Song by Miss Kittin & The Hacker

from the album First Album
- Released: 2003
- Length: 4:41
- Label: Mental Groove Records
- Songwriter(s): Caroline Hervé, Michel Amato
- Producer(s): Caroline Hervé, Michel Amato

Miss Kittin singles chronology
| "Stock Exchange" (2003) | "The Beach" (2003) | "Professional Distortion" (2004) |

Music video
- "The Beach" on YouTube

= The Beach (song) =

Song by Miss Kittin & The Hacker

"The Beach" is a song by French recording duo Miss Kittin & The Hacker from their debut album First Album (2001).
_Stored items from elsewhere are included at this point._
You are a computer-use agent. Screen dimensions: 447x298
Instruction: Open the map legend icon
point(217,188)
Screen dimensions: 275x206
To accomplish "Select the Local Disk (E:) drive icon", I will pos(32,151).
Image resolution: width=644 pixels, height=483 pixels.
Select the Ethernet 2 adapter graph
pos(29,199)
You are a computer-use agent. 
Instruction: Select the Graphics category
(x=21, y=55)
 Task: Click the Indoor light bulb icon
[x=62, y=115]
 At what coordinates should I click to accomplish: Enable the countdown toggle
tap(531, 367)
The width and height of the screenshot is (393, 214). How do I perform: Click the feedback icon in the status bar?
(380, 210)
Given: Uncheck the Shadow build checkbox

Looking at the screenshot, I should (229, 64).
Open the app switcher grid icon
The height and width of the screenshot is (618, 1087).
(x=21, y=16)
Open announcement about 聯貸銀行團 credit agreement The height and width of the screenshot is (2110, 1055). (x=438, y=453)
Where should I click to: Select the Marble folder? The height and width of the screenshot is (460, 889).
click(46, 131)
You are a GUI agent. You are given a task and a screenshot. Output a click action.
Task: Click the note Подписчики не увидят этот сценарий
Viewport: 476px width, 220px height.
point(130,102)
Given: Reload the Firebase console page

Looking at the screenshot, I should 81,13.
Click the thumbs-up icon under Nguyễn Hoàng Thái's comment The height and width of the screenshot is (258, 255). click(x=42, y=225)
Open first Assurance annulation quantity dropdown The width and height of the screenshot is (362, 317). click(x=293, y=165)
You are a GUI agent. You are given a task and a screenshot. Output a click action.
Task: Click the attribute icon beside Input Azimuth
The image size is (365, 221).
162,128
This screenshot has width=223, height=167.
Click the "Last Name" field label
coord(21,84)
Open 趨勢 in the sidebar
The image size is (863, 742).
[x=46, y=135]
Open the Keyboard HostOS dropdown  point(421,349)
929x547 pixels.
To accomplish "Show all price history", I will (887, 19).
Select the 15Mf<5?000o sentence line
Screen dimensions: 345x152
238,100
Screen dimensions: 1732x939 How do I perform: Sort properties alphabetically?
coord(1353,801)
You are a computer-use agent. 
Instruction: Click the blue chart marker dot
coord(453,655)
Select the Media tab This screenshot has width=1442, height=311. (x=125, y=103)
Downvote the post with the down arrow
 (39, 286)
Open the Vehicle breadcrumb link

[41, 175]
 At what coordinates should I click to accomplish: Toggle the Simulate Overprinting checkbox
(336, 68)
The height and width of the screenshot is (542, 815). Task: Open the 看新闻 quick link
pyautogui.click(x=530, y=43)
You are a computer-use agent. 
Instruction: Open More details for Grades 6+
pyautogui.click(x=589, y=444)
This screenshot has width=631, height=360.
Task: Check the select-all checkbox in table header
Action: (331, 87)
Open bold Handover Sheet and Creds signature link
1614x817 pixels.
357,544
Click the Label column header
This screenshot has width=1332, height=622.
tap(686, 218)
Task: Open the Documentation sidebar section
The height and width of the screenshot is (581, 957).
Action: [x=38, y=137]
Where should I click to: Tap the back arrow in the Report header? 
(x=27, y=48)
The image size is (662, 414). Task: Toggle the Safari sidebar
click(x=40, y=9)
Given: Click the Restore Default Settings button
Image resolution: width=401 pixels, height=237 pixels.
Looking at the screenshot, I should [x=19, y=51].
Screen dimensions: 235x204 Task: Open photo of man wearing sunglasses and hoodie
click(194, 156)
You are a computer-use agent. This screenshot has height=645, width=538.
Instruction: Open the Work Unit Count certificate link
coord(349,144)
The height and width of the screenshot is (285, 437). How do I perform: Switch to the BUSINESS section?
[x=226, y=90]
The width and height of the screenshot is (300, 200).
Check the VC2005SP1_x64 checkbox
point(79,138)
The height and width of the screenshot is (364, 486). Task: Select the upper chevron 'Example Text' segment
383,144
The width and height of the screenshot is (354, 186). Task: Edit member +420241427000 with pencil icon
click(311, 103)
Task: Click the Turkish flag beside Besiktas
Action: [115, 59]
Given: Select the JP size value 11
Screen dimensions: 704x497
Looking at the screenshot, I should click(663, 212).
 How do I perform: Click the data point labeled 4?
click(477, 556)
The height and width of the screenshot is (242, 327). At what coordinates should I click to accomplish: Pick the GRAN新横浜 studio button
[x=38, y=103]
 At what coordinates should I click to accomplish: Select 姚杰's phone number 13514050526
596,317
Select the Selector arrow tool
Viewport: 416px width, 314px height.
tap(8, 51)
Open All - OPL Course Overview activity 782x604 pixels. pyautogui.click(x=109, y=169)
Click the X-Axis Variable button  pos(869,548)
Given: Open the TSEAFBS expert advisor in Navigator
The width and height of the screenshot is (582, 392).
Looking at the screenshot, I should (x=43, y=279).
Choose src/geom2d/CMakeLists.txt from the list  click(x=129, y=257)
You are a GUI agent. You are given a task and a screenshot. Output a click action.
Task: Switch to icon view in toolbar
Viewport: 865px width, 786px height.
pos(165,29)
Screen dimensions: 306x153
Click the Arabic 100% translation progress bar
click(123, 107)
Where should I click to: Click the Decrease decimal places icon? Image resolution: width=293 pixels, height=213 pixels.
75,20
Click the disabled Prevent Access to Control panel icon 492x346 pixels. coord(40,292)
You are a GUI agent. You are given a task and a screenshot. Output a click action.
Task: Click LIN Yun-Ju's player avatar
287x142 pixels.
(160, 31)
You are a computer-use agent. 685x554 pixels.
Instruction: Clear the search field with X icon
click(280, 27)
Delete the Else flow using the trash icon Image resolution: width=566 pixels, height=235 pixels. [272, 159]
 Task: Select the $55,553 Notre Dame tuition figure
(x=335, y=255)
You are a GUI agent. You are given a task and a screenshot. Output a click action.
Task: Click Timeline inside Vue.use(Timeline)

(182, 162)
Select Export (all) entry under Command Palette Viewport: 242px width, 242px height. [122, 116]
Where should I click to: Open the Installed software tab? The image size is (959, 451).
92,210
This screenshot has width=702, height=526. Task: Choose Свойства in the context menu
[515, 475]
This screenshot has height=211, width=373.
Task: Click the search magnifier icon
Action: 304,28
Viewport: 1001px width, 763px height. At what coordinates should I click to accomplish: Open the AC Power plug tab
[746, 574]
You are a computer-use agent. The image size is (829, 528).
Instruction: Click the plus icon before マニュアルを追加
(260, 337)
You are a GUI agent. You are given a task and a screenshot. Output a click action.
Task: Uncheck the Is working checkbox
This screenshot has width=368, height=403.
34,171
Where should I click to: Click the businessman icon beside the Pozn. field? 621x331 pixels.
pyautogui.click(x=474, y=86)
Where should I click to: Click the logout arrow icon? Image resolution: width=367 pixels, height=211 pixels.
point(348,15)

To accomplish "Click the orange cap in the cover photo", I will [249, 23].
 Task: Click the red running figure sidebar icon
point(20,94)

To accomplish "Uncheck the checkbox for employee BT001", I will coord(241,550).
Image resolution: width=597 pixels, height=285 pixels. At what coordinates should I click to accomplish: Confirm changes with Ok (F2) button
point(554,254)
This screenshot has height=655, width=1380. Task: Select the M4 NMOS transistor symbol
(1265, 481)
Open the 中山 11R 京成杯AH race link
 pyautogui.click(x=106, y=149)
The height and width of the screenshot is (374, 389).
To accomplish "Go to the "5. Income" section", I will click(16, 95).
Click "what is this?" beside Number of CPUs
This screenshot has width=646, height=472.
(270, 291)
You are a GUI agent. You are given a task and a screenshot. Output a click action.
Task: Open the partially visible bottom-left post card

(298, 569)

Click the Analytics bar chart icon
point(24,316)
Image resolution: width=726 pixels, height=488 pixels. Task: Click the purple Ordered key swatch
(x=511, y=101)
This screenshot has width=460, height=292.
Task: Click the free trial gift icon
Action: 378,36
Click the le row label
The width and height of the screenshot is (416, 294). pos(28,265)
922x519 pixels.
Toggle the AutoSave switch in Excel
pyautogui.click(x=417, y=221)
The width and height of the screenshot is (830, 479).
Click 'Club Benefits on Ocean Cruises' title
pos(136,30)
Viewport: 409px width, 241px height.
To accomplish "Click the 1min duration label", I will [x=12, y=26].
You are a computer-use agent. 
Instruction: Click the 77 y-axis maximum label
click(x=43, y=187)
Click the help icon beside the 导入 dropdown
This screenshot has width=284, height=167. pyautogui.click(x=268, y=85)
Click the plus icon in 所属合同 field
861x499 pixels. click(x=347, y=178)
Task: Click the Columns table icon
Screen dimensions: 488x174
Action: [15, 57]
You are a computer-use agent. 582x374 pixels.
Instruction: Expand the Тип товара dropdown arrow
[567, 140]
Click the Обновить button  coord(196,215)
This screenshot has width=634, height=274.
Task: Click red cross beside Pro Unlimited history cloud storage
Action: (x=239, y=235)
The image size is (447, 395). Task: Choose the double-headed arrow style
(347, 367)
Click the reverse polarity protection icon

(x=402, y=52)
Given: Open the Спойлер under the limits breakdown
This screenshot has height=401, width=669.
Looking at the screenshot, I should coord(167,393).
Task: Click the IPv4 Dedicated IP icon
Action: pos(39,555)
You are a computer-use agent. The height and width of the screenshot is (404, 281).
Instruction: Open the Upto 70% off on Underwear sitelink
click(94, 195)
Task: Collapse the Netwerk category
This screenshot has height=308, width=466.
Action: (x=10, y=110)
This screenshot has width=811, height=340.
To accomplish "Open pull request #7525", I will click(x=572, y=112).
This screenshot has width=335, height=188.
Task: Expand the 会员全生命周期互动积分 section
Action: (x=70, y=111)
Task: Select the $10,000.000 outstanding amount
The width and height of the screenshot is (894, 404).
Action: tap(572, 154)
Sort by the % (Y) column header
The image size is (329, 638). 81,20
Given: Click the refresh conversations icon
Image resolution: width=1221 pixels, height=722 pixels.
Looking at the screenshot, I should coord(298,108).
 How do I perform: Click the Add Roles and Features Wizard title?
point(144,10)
Produced by the duo, it was released as the album's fourth and final single in 2003.

==Writing and inspiration==
Lyrically, "The Beach" was written as a phone message from an old friend on vacation.

==Composition==
"The Beach" samples the 1983 song "I Want You" by Gary Low.

==Critical reception==
Patrick of Gullbuy commented that Miss Kittin is "no Donna Summer", yet "it's not overly disco and ends up being the more human side of that sound".

==Music video==
Andre Garça directed a music video for "The Beach".

==Track listing==
1. "The Beach" – 4:41
2. "Upstart" – 4:58

==Charts==

| Chart (2003) | Peak Position |
|---|---|
| Belgian Dance Chart | 23 |

==Song usage==
"The Beach" was included on the compilation album Where Is Here by Mental Groove Records.